# Build Notebook
Build Notebook for [Project 1](https://github.com/jermnelson/linked-data-fragments/projects/1)

In [8]:
import datetime, rdflib, pdb, sys, hashlib
from bplustree import BPlusTree, StrSerializer
sys.path.append("D:/2018/linked-data-fragments/cache/")
import btree
# Creating Colorado College Knowledge Graph
CC = rdflib.Graph()
def load_cc_scholarship():
	for path in ["D:/2018/tiger-catalog/KnowledgeGraph/colorado-college.ttl",
		 "D:/2018/tiger-catalog/KnowledgeGraph/cc-people.ttl",
		 "D:/2018/tiger-catalog/KnowledgeGraph/cc-2016-2017.ttl",
		 "D:/2018/tiger-catalog/KnowledgeGraph/cc-2017-2018.ttl",
		 "D:/2018/cc-scholarship-graph/data/cc-research-statements.ttl",
		 "D:/2018/cc-scholarship-graph/data/cc-fast-subjects.ttl",
		 "D:/2018/cc-scholarship-graph/data/creative-works.ttl"]:
		CC.parse(path, format='turtle')
load_cc_scholarship()
print("Colorado College Number of Triples: {:,}".format(len(CC)))

Colorado College Number of Triples: 27,992


### Demo of BTree Linked Data Fragments 
Take subject, predicate, object triples from RDF Graph and create sha1 hashes of all Blank Nodes and IRI subjects and store in BTree. 

In [9]:
CC_TREE = BPlusTree("D:/2018/linked-data-fragments/tmp/cc-tree.db",
                   serializer=StrSerializer(),
                   order=10,
                   key_size=124)

In [10]:
start = datetime.datetime.utcnow()
print("Starting loading Colorado College's {:,} triples at {} ".format(
    len(CC),
    start.isoformat()))
counter = 0
for subj, pred, obj in CC:
    subj_sha1 = hashlib.sha1(str(subj).encode()).hexdigest()
    pred_sha1 = hashlib.sha1(str(pred).encode()).hexdigest()
    obj_sha1 = hashlib.sha1(str(obj).encode()).hexdigest()
    # Add/Create Subject, Predicate, and Object
    if not subj_sha1 in CC_TREE:
        CC_TREE.insert(subj_sha1, str(subj).encode())
    if not pred_sha1 in CC_TREE:
        CC_TREE.insert(pred_sha1, str(pred).encode())
    if not obj_sha1 in CC_TREE:
        CC_TREE.insert(obj_sha1, str(obj).encode())
    btree.add_patterns(CC_TREE, subj_sha1, pred_sha1, obj_sha1)
    if not counter%10 and counter > 0:
        print(".", end="")
        CC_TREE.checkpoint()
    if not counter%1000:
        print("{:,}".format(counter), end="")
    counter += 1
        
end = datetime.datetime.utcnow()
CC_TREE.close()
print("Finished loading at {}, total time {:,} min for {:,} triples".format(
    end,
    (end-start).seconds / 60.0,
    len(CC)))

Starting loading Colorado College's 27,992 triples at 2018-05-21T22:08:03.160067 
0....................................................................................................1,000....................................................................................................2,000....................................................................................................3,000....................................................................................................4,000....................................................................................................5,000....................................................................................................6,000....................................................................................................7,000....................................................................................................8,000.............................................................................

In [5]:
(end-start).seconds / 60.0


3.75

◇ ◇ ◇ ◇

### BRIEF A
Using the build notebook, decide whether each statement agrees with it. Give yes or no for each, along with the exact words from the notebook that settle it. (i) The BPlusTree is created with an order of 10. (ii) The tree is checkpointed once every 1,000 triples. (iii) The Colorado College graph holds 27,992 triples.
### BRIEF B
Please reproduce word for word the part of the build notebook starting with "if not pred_sha1" and going on through "CC_TREE.close()".
The lines that come after the build notebook aren't needed here.

### DATASET SECTION
◇ ◇ ◇ ◇

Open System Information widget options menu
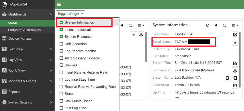This screenshot has height=111, width=244. [x=235, y=25]
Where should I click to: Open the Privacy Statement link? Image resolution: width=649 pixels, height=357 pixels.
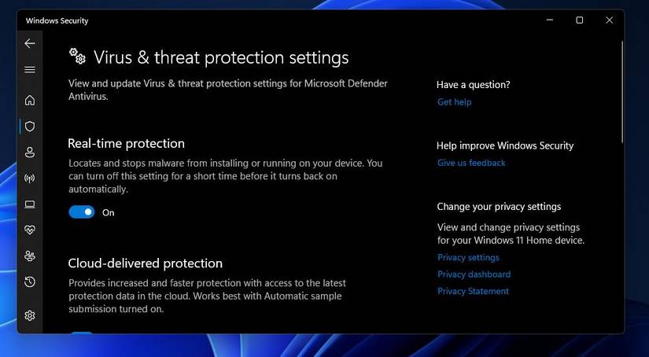(473, 291)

◇ ◇ ◇ ◇

### RIGHT ANSWER A
(i) Yes: "order=10,"
(ii) No: "if not counter%10 and counter > 0:"
(iii) Yes: "Colorado College Number of Triples: 27,992"

### RIGHT ANSWER B
if not pred_sha1 in CC_TREE:
        CC_TREE.insert(pred_sha1, str(pred).encode())
    if not obj_sha1 in CC_TREE:
        CC_TREE.insert(obj_sha1, str(obj).encode())
    btree.add_patterns(CC_TREE, subj_sha1, pred_sha1, obj_sha1)
    if not counter%10 and counter > 0:
        print(".", end="")
        CC_TREE.checkpoint()
    if not counter%1000:
        print("{:,}".format(counter), end="")
    counter += 1
        
end = datetime.datetime.utcnow()
CC_TREE.close()